Even though the effort to thwart the so-called amateur investors by the big players dampened GameStop’s share price spike, the likes of Melvin Capital and Citron Research had to exit their bets against GameStop having incurred large losses. The call now is for regulators to come in and tame the speculative day-trading horde, ignoring the fact that a lenient view of speculative activity is what fattens the now-threatened Wall Street majors. Yet, the Securities and Exchange Commission has declared that it has taken cognisance of the volatility in equity and options markets and was “working with … fellow regulators to assess the situation and review the activities of regulated entities, financial intermediaries, and other market participants”.
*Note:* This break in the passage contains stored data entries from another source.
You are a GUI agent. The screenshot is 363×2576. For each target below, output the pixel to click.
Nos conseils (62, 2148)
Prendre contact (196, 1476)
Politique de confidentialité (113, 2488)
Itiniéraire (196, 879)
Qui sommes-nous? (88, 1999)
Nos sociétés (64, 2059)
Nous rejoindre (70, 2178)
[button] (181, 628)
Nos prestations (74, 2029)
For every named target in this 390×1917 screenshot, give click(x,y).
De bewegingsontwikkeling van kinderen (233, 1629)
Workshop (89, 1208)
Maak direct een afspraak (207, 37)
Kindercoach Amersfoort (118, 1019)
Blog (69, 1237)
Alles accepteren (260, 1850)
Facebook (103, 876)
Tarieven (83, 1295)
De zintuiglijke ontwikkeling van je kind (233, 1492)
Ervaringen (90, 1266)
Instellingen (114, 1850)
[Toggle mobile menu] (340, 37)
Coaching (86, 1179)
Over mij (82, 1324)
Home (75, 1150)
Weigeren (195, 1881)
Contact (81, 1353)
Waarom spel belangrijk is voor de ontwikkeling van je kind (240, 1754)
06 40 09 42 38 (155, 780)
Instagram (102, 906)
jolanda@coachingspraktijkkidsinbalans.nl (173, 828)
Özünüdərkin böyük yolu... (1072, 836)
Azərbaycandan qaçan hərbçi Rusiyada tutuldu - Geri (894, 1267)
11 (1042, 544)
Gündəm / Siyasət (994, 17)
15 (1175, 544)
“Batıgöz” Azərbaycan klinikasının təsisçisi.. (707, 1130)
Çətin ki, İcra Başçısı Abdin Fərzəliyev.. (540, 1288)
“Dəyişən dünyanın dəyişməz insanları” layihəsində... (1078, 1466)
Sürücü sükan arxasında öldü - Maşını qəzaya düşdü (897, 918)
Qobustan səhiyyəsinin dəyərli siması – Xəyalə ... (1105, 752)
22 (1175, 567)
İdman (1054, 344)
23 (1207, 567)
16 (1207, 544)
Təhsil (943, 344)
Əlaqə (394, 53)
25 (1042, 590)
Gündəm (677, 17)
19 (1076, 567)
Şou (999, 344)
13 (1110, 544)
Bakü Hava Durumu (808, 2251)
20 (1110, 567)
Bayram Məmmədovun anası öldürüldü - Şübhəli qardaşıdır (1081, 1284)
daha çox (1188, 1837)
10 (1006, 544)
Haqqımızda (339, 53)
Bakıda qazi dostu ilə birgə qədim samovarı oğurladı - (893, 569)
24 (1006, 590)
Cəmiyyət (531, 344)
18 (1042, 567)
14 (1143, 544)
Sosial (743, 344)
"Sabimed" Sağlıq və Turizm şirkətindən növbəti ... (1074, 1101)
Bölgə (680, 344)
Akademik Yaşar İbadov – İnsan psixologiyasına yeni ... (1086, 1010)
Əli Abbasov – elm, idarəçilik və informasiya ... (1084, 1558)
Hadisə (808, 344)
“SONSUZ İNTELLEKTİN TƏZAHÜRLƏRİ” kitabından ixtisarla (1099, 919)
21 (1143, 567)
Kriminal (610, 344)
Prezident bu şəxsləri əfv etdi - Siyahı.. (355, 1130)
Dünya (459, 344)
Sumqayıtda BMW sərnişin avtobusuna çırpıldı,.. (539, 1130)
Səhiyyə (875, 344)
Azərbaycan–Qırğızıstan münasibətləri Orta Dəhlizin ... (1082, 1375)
Not surprisingly the clash between the powerful hedge funds, which were the ones known to move markets, and the so-called ‘Reddit bros’ has elicited references to the David and Goliath confrontation and the Occupy Wall Street movement. What must be troubling for the old powerful is the fact that the subaltern attack was not restricted to GameStop but affected other firms like Blackberry, theatre chain AMC and Bed Bath & Beyond, which too the short sellers had targeted. Retail trader activism is also spreading to Europe and elsewhere. It is of course more than likely that most of the firms that are the targets of big short sellers would eventually see their share prices collapse, resulting in large losses for some retail investors. But the fact that a Reddit mob can bring down some of Wall Street’s big players is bound to change the nature of the speculative game at the heart of global finance. Reports have it that hedge funds are already scaling back their short-selling bets to stall losses, with collateral damage in the markets.